» **Input records**
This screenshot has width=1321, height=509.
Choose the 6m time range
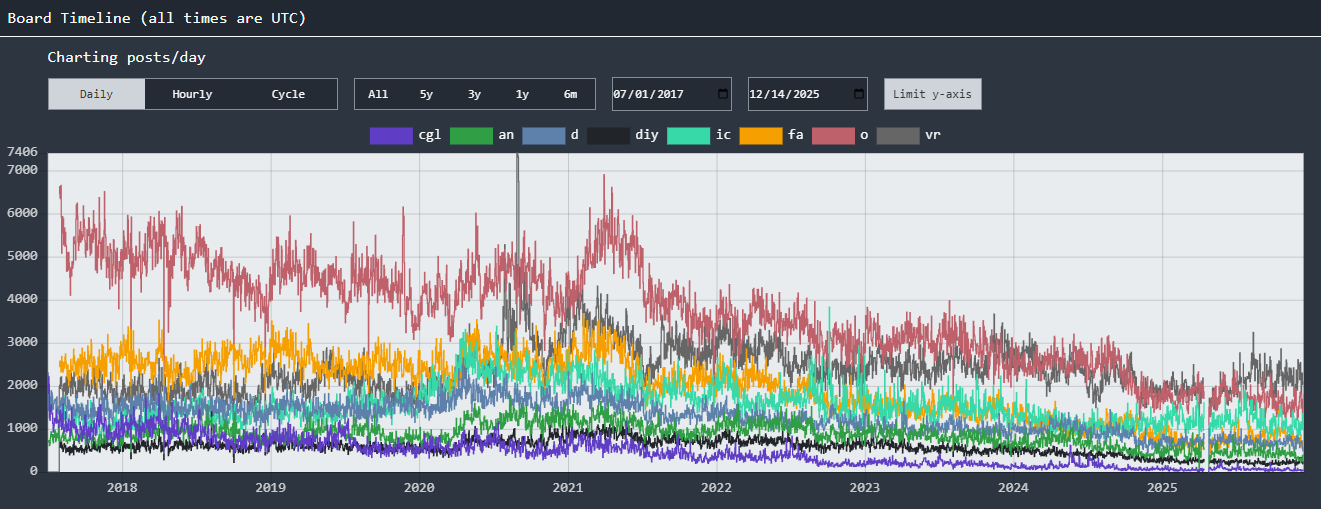570,94
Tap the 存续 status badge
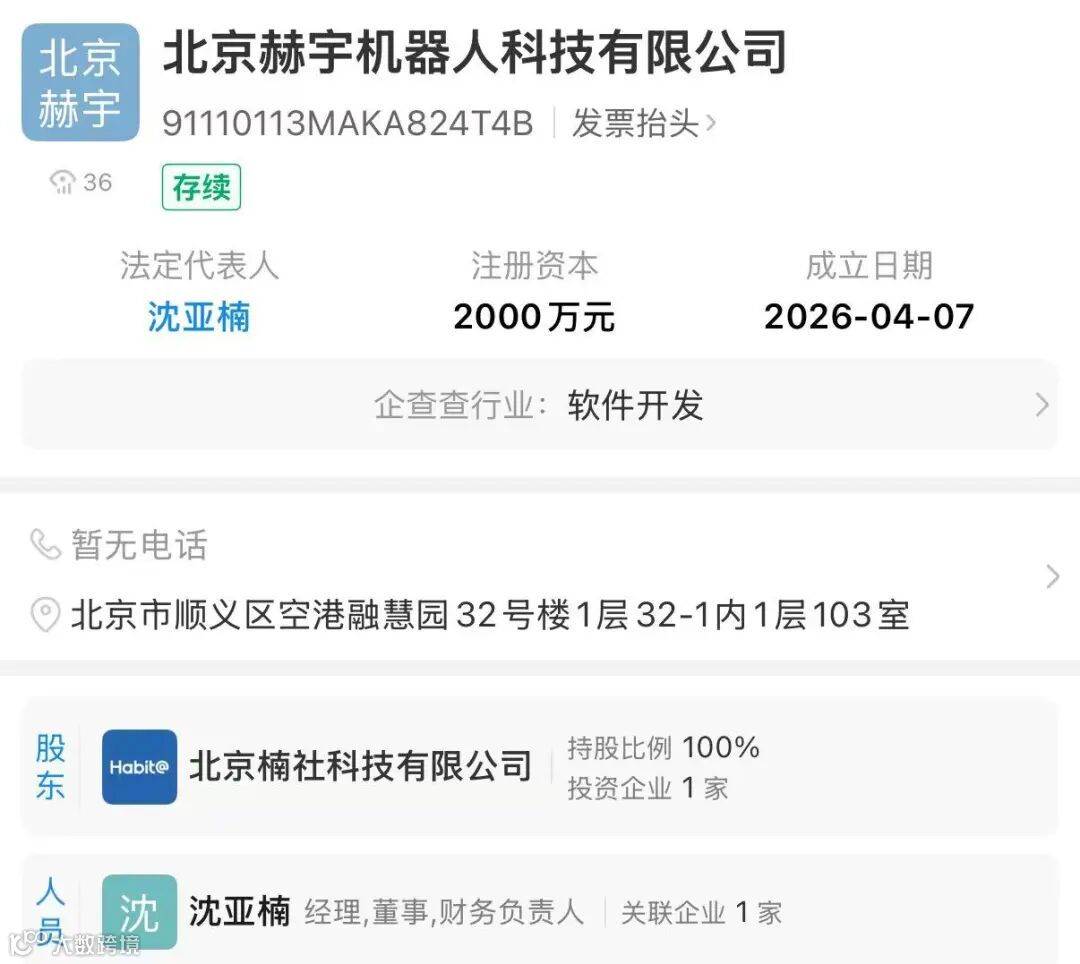 201,187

» **Problem to work on**
Each line above should be written out again exactly, and no picture should appear in the copy.

» **Answer box**
This screenshot has width=1321, height=509.
Choose the 6m time range
570,94
Tap the 存续 status badge
 201,187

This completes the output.